* _YOUR ASSIGNMENT_: Copy, in full, each line of the material that holds the word "badge".

─── GIVEN INFORMATION ───

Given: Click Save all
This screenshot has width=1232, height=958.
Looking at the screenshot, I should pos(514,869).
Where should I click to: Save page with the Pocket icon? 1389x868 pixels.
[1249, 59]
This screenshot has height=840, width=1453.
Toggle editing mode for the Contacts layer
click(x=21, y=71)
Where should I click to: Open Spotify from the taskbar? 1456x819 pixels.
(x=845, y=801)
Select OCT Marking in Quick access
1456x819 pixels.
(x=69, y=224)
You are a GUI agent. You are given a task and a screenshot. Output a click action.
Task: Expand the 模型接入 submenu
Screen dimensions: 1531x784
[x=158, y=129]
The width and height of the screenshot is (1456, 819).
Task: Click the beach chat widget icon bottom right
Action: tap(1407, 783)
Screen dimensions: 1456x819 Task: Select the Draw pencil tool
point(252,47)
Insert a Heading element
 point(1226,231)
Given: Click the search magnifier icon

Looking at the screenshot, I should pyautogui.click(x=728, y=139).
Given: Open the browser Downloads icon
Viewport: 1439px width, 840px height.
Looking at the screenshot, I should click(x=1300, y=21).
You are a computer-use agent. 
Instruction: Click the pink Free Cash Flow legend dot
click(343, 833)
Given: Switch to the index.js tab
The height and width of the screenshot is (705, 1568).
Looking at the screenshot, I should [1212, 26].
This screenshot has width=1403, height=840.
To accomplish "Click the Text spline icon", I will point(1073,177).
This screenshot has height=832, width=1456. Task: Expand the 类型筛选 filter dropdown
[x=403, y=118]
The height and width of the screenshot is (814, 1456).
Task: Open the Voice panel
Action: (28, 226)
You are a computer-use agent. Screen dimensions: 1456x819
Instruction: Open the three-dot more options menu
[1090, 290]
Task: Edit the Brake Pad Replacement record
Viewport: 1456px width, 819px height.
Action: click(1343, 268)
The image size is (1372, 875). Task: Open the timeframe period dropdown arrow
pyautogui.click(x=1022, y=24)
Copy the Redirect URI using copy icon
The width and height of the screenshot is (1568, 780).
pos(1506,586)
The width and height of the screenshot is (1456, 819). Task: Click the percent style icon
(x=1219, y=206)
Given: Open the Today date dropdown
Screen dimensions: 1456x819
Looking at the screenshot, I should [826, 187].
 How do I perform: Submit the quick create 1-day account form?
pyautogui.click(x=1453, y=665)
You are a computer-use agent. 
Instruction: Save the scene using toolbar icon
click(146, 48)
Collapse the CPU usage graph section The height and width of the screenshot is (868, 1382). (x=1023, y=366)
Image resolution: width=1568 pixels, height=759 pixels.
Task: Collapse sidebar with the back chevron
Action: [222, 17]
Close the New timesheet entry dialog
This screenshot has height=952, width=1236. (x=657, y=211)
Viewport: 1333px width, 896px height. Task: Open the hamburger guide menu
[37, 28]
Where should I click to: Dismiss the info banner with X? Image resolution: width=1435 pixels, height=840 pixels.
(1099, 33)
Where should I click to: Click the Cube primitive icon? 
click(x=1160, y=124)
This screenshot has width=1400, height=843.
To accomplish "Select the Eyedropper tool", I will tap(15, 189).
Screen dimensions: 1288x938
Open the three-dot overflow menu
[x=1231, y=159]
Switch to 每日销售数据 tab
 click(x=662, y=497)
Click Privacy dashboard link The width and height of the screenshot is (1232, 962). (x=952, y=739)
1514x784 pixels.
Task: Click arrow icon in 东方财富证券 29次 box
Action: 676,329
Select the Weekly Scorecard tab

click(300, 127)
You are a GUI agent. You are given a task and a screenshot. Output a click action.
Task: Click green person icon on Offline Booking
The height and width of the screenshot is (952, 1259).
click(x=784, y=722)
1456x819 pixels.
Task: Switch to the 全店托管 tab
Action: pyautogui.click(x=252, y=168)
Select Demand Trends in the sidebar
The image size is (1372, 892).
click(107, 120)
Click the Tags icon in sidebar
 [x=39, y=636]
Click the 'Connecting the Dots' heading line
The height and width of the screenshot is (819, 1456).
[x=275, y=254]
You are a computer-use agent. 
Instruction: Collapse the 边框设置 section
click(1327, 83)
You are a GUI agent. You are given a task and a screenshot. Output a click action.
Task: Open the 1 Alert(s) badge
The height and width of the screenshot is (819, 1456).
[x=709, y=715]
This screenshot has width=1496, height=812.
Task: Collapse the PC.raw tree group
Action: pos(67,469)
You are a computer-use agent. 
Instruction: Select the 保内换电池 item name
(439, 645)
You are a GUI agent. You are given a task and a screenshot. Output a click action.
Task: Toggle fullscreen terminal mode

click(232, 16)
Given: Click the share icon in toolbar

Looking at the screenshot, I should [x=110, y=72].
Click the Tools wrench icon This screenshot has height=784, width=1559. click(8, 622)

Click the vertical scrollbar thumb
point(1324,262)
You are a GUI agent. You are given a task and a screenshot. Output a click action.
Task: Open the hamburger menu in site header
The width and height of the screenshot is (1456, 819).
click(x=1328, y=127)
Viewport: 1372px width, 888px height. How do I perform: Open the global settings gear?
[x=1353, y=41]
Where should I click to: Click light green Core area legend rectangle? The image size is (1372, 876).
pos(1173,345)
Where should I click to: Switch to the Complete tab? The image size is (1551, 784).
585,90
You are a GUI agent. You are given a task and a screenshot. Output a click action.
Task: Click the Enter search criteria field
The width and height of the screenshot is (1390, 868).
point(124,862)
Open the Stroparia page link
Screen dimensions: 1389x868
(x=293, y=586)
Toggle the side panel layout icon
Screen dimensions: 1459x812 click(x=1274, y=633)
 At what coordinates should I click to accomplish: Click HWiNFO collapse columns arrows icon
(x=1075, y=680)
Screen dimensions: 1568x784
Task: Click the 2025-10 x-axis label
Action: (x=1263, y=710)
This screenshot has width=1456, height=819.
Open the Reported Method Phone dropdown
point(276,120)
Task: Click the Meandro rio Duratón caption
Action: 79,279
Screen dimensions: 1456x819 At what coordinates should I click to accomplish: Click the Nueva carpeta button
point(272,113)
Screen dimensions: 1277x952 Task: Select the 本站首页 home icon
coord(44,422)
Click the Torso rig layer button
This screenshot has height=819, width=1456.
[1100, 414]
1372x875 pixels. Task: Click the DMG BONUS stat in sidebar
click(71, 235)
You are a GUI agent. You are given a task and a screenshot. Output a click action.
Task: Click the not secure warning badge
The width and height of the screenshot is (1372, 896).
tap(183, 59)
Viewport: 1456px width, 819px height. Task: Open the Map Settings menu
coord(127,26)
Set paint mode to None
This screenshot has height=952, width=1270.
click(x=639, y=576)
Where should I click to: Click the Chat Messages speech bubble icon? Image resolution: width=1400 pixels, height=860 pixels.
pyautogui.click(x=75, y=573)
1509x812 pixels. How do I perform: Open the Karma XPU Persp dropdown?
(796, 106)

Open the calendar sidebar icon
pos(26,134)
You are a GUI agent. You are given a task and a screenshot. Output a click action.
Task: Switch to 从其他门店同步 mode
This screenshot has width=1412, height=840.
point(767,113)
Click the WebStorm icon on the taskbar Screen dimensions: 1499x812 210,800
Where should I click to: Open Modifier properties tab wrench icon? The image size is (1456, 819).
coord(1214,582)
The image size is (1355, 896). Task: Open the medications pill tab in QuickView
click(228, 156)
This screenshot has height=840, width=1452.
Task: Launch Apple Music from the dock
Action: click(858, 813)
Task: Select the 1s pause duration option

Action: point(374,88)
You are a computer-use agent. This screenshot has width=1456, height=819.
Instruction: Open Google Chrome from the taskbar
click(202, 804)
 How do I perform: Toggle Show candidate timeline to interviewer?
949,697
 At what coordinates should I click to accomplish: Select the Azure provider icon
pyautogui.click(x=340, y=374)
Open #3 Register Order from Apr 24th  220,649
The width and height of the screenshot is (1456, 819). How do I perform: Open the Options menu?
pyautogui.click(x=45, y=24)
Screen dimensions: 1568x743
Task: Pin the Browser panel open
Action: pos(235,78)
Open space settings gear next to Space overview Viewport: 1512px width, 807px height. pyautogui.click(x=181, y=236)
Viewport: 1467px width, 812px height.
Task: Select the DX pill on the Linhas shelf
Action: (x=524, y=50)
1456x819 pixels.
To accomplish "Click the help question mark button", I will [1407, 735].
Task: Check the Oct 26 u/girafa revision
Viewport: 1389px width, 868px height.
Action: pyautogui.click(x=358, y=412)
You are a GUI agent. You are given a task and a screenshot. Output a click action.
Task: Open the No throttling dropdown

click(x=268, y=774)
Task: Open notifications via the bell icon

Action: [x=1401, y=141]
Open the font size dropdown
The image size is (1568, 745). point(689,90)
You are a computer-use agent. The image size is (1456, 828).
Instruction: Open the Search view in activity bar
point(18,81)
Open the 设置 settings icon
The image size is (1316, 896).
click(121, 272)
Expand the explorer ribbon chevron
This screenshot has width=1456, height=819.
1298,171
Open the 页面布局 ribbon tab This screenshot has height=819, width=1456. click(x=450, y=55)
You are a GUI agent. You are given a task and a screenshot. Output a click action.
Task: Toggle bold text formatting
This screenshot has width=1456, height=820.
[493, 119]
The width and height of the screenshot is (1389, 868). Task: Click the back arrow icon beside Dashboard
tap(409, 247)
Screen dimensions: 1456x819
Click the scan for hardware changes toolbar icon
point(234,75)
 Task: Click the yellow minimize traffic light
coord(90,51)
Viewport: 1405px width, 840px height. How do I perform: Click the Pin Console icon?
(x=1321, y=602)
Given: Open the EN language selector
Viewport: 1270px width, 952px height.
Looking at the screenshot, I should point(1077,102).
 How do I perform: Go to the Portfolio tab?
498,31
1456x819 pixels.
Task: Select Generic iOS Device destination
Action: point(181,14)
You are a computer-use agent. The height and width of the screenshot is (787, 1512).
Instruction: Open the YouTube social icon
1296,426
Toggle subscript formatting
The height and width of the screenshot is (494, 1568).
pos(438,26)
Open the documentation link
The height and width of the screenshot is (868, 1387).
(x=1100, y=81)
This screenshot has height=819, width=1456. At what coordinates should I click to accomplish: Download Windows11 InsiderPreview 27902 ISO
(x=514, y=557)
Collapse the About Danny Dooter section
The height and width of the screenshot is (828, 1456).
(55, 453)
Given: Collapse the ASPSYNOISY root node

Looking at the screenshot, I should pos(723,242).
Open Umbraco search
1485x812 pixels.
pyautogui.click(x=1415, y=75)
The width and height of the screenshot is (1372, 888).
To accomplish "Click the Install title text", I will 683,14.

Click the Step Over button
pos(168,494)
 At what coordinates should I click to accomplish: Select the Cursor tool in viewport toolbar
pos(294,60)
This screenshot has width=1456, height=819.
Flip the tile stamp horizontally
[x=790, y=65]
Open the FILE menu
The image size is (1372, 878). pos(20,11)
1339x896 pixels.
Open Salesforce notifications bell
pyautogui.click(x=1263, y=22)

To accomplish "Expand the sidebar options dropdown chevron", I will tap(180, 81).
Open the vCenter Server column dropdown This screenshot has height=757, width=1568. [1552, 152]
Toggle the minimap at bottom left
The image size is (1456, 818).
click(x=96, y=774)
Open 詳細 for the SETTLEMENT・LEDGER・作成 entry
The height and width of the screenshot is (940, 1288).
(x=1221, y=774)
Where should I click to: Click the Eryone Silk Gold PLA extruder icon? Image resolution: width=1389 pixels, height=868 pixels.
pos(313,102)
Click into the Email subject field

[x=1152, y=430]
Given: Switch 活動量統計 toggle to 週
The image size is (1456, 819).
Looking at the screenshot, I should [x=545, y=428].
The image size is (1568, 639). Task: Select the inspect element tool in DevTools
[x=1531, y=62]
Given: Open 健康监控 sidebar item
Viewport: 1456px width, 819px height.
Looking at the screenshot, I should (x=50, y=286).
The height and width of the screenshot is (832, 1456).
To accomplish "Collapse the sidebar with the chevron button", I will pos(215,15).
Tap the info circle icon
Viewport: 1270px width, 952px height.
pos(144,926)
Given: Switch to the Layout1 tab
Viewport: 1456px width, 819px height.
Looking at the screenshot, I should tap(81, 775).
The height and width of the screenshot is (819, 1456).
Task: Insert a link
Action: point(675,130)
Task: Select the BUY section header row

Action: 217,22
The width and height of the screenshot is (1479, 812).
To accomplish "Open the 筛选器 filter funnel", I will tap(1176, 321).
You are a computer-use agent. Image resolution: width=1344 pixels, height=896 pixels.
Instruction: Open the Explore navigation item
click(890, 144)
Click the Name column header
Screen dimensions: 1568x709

───

* _OUTPUT OF THE TASK_:
Task: Open the 1 Alert(s) badge
Task: Click the not secure warning badge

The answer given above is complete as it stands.